◆ **REQUIRED WORK**
Transcribe the listing below word for word, from its first line through the line containing "[Black Instagram Icon] (441, 624)", and leave the pictures out of your copy.

◆ **DATA SUPPLIED**
»»
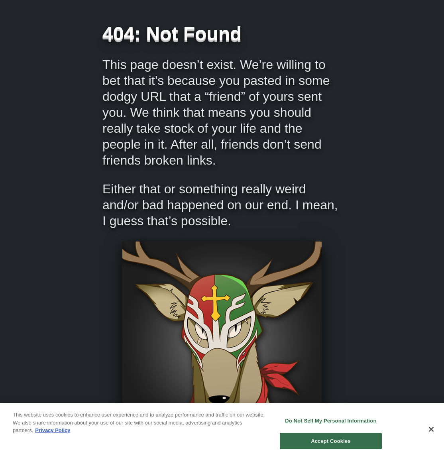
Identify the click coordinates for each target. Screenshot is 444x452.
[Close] (431, 431)
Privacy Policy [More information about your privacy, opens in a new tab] (52, 432)
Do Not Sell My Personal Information (330, 423)
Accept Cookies (330, 443)
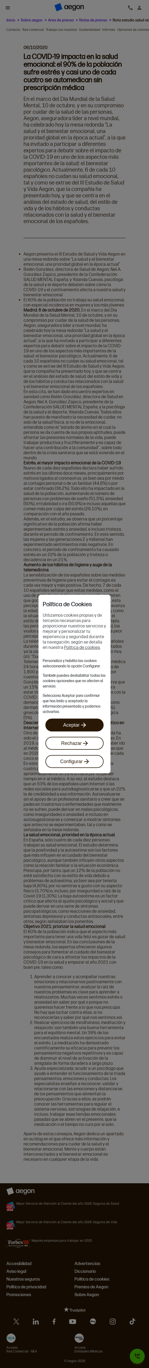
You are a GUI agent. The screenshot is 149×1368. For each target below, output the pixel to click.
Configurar (74, 761)
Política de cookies (82, 647)
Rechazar (74, 743)
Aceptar (74, 725)
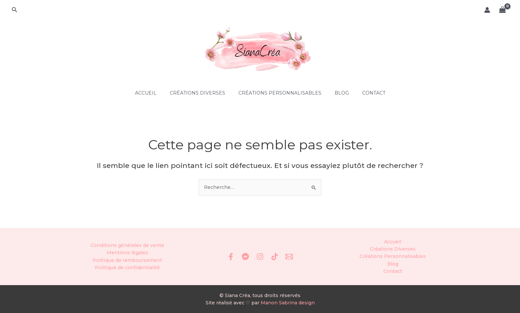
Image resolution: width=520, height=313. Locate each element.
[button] (15, 10)
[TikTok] (274, 256)
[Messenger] (245, 256)
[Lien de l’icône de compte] (487, 10)
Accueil (146, 93)
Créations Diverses (197, 93)
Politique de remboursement (127, 260)
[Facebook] (230, 256)
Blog (342, 93)
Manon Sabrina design (288, 303)
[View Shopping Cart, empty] (502, 10)
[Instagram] (260, 256)
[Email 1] (289, 256)
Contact (373, 93)
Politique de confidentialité (127, 268)
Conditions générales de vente (127, 245)
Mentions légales (127, 253)
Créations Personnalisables (279, 93)
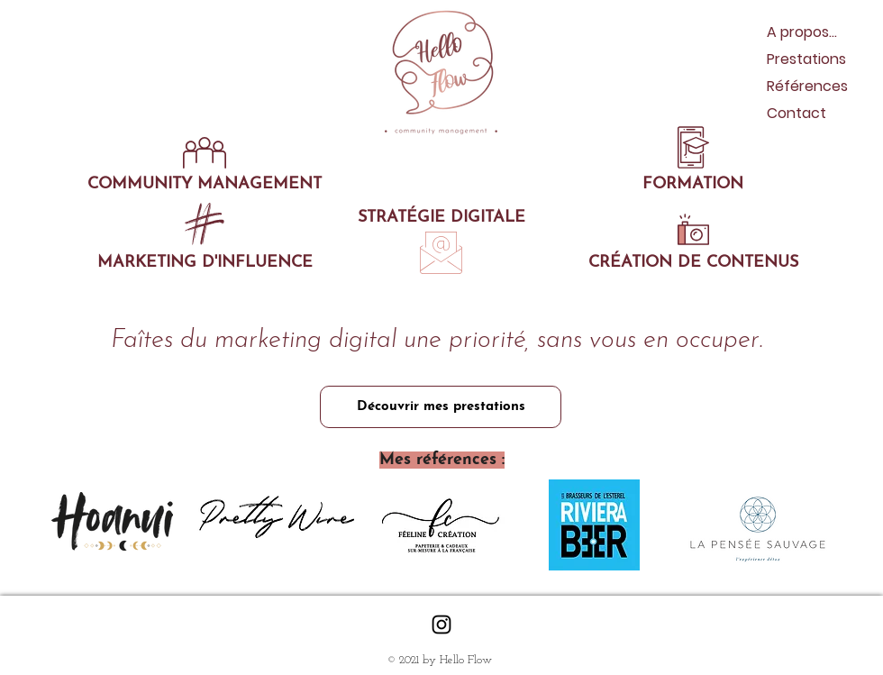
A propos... (802, 32)
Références (807, 86)
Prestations (806, 59)
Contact (796, 113)
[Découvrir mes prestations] (440, 407)
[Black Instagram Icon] (441, 624)
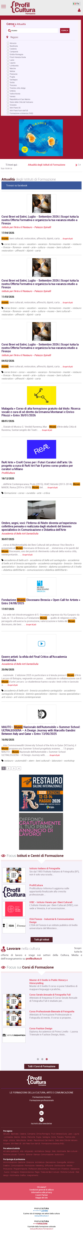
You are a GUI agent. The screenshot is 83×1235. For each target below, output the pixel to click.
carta (38, 250)
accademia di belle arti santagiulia (48, 560)
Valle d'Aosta (15, 93)
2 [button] (42, 1059)
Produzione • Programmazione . (15, 1169)
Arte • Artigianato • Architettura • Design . (36, 1151)
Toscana (13, 85)
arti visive (6, 697)
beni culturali (63, 247)
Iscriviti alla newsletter (41, 1123)
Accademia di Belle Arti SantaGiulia (19, 533)
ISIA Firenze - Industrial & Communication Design (51, 921)
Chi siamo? (41, 1187)
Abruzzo (13, 43)
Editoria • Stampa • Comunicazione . (40, 1154)
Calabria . (23, 1134)
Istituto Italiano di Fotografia (44, 868)
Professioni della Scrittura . (39, 1169)
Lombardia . (9, 1137)
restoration (7, 250)
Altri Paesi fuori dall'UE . (32, 1143)
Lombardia (14, 65)
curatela (30, 493)
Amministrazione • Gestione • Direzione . (19, 1162)
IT (75, 4)
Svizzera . (7, 1143)
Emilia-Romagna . (44, 1134)
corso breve (10, 244)
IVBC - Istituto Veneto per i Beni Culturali (50, 902)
««
◆ **RESULT FOR THIS EXERCISE**
Identify the click coordinates for each target. Screenshot is 444x452.
[Close] (431, 431)
Privacy Policy [More information about your privacy, opens in a new tab] (52, 432)
Do Not Sell My Personal Information (330, 423)
Accept Cookies (330, 443)
You are a GUI agent. The screenshot is 149×1368. For each target below, output the pixel to click.
Configurar (74, 761)
Política de cookies (82, 647)
Rechazar (74, 743)
Aceptar (74, 725)
Image resolution: width=520, height=313. Locate each element.
[button] (15, 10)
[TikTok] (274, 256)
[Messenger] (245, 256)
[Lien de l’icône de compte] (487, 10)
Accueil (146, 93)
Créations Diverses (197, 93)
Politique de remboursement (127, 260)
[Facebook] (230, 256)
Blog (342, 93)
Manon Sabrina design (288, 303)
[View Shopping Cart, empty] (502, 10)
[Instagram] (260, 256)
[Email 1] (289, 256)
Contact (373, 93)
Politique de confidentialité (127, 268)
Conditions générales de vente (127, 245)
Mentions légales (127, 253)
Créations Personnalisables (279, 93)
A propos... (802, 32)
Références (807, 86)
Prestations (806, 59)
Contact (796, 113)
[Découvrir mes prestations] (440, 407)
[Black Instagram Icon] (441, 624)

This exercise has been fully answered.